Below are some records. Write out the line that contains "Task: Click the acqSYS logo" and all lines after it, exactly, but not the pictures.

** Given data follows **

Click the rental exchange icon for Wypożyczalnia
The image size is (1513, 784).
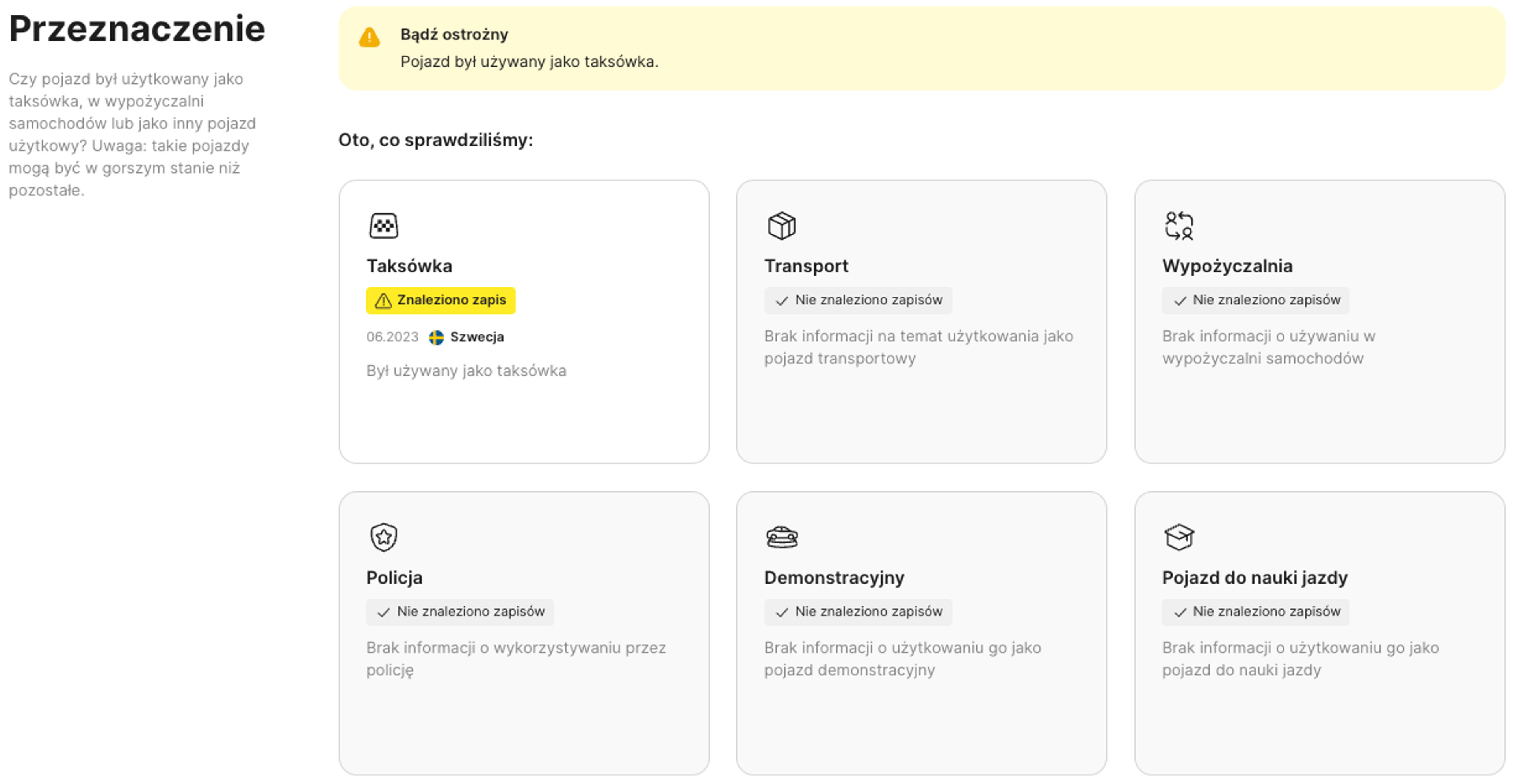1179,226
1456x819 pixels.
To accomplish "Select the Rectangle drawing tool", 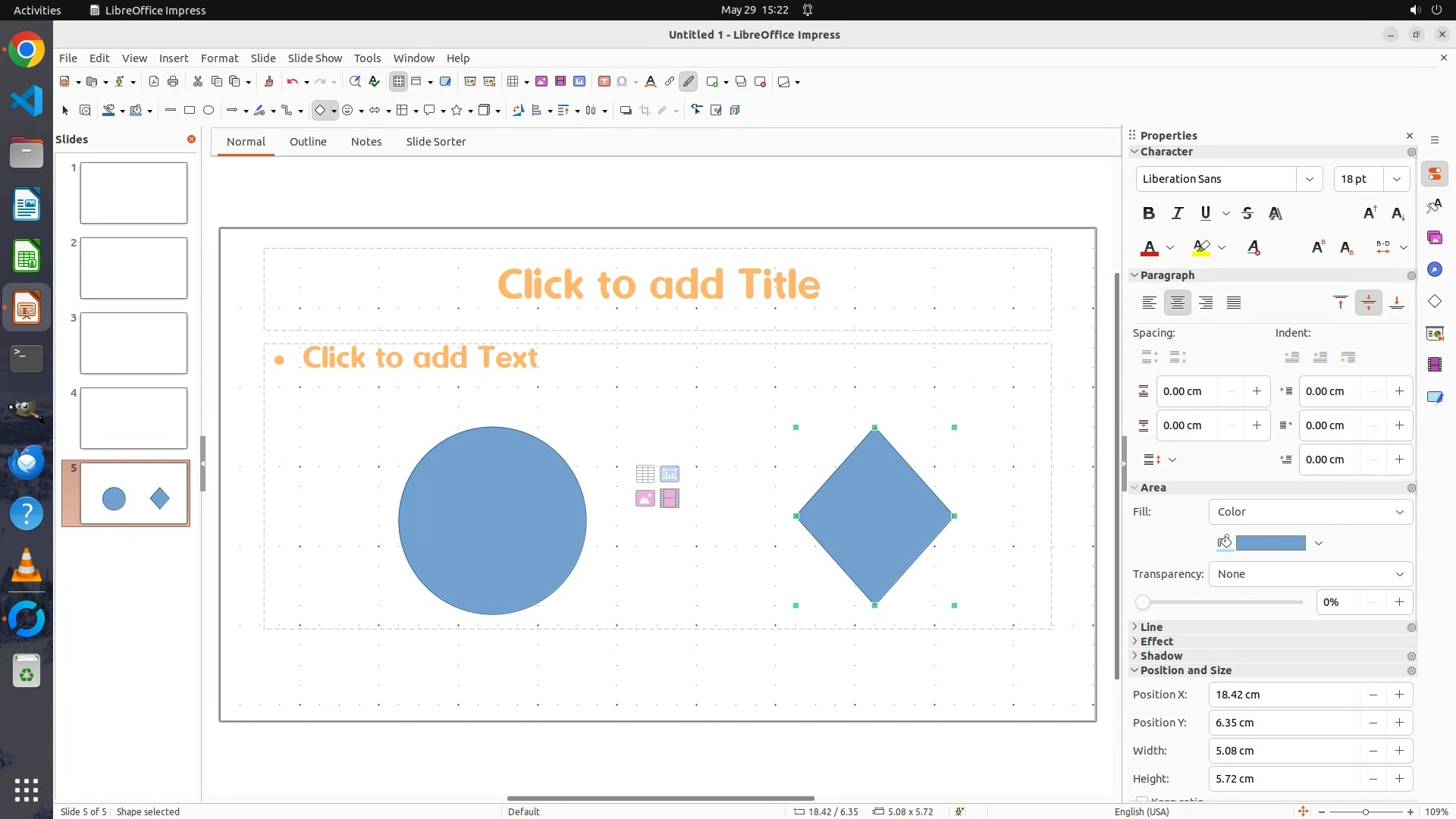I will tap(190, 111).
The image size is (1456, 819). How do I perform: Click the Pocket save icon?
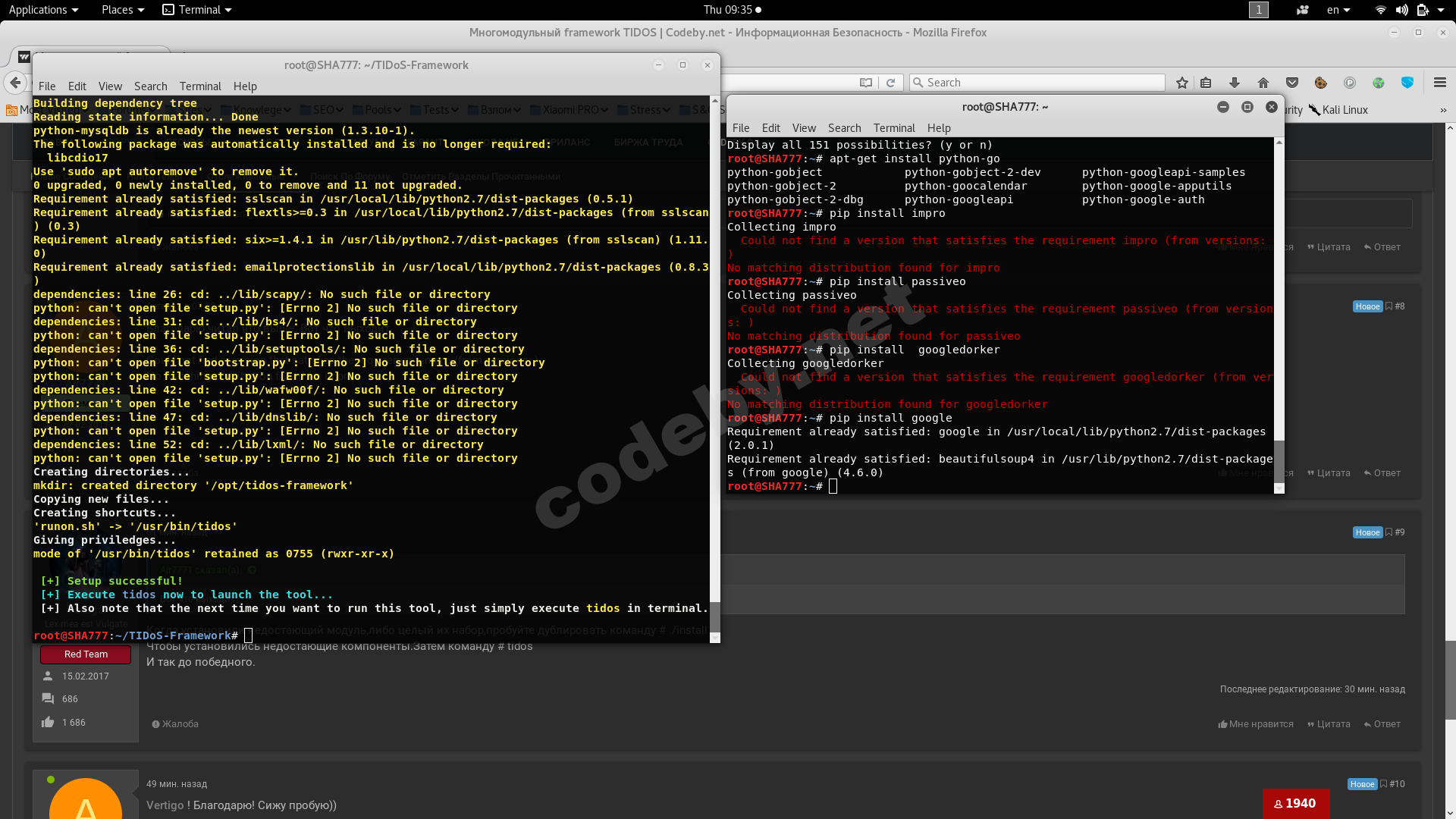(1292, 83)
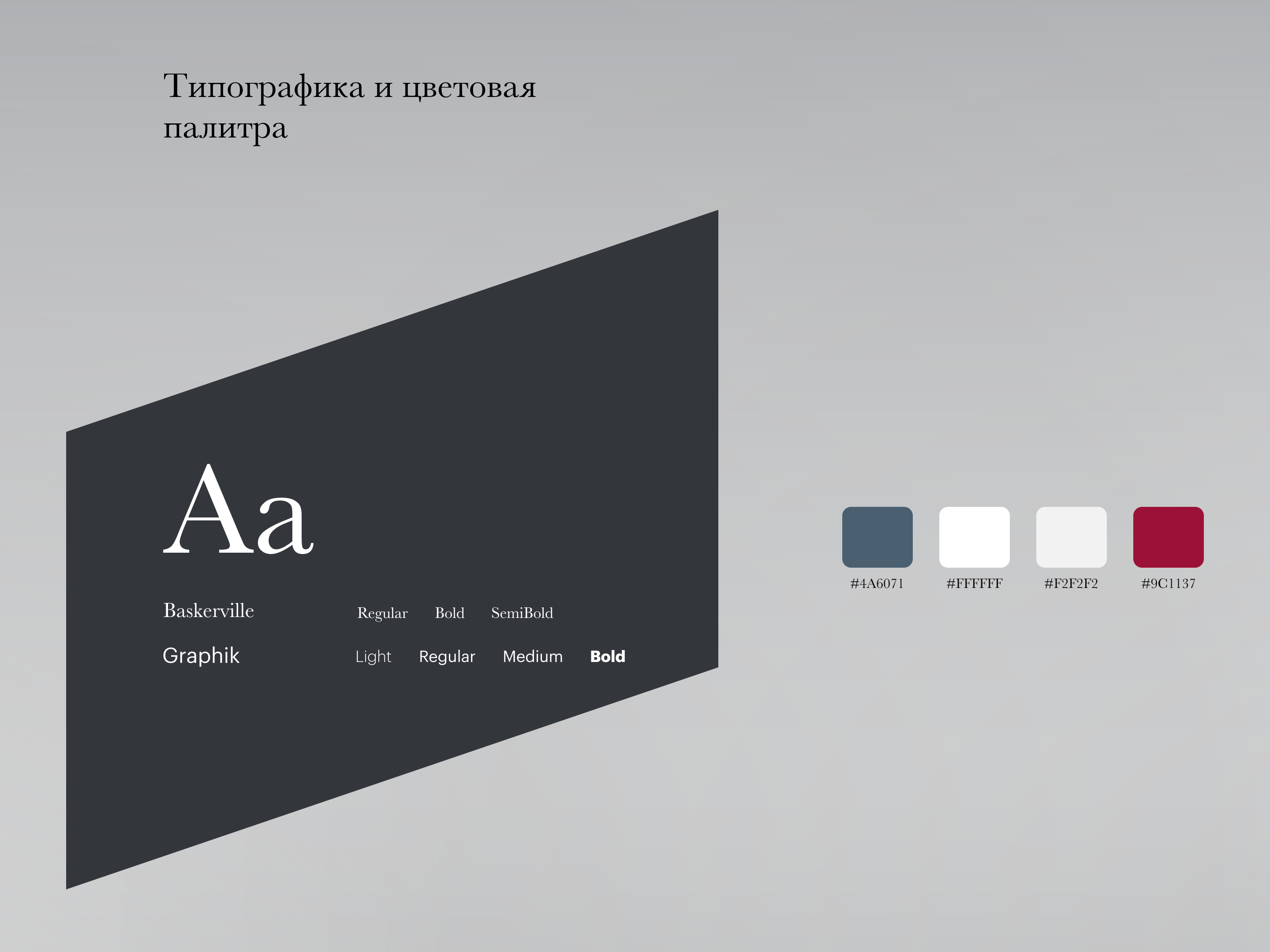Viewport: 1270px width, 952px height.
Task: Click the large Aa typeface sample
Action: tap(238, 509)
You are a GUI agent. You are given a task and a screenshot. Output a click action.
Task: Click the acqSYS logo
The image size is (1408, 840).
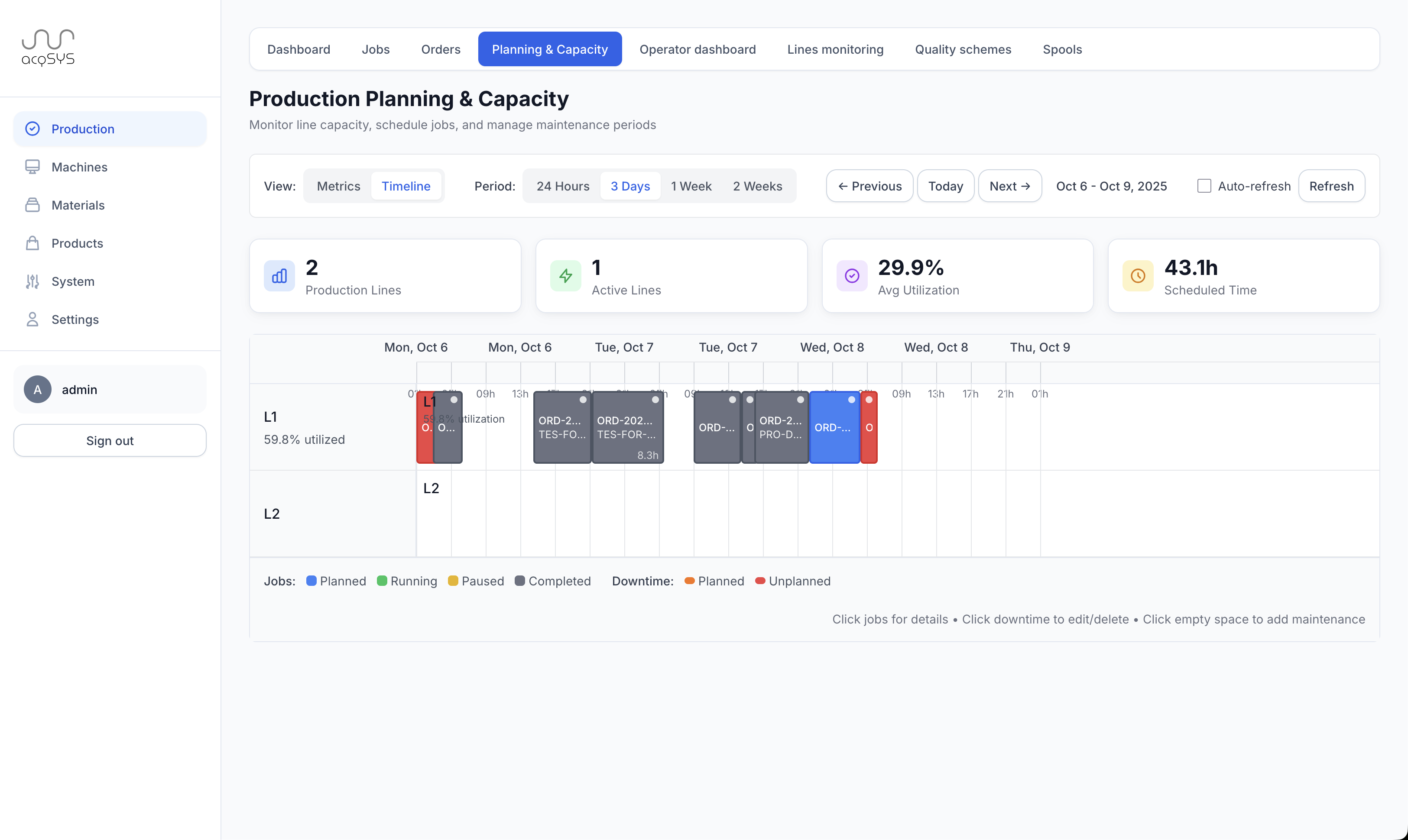[48, 48]
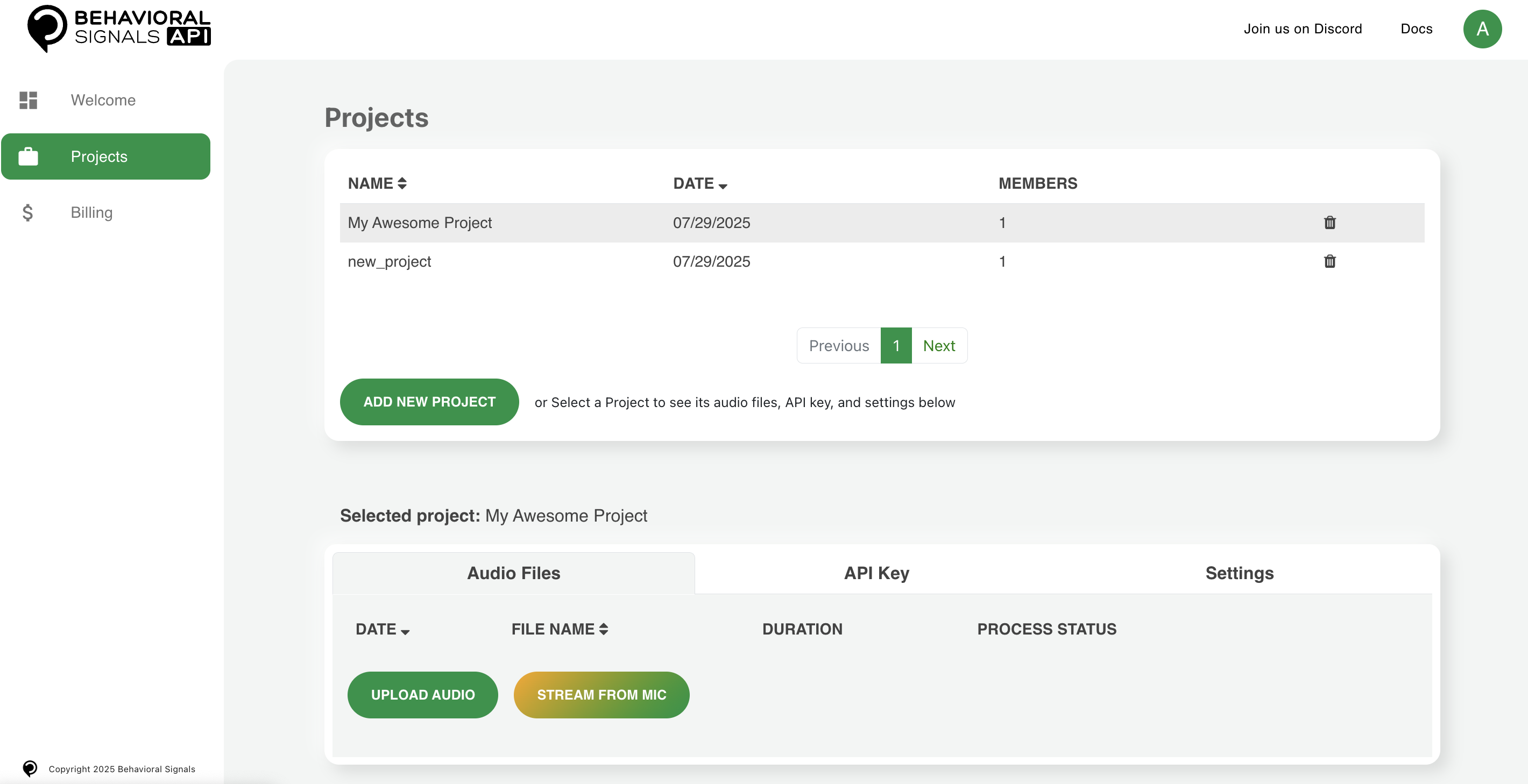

** End of Given data **

§ **Response area**:
Task: Click the acqSYS logo
The image size is (1408, 840).
[48, 48]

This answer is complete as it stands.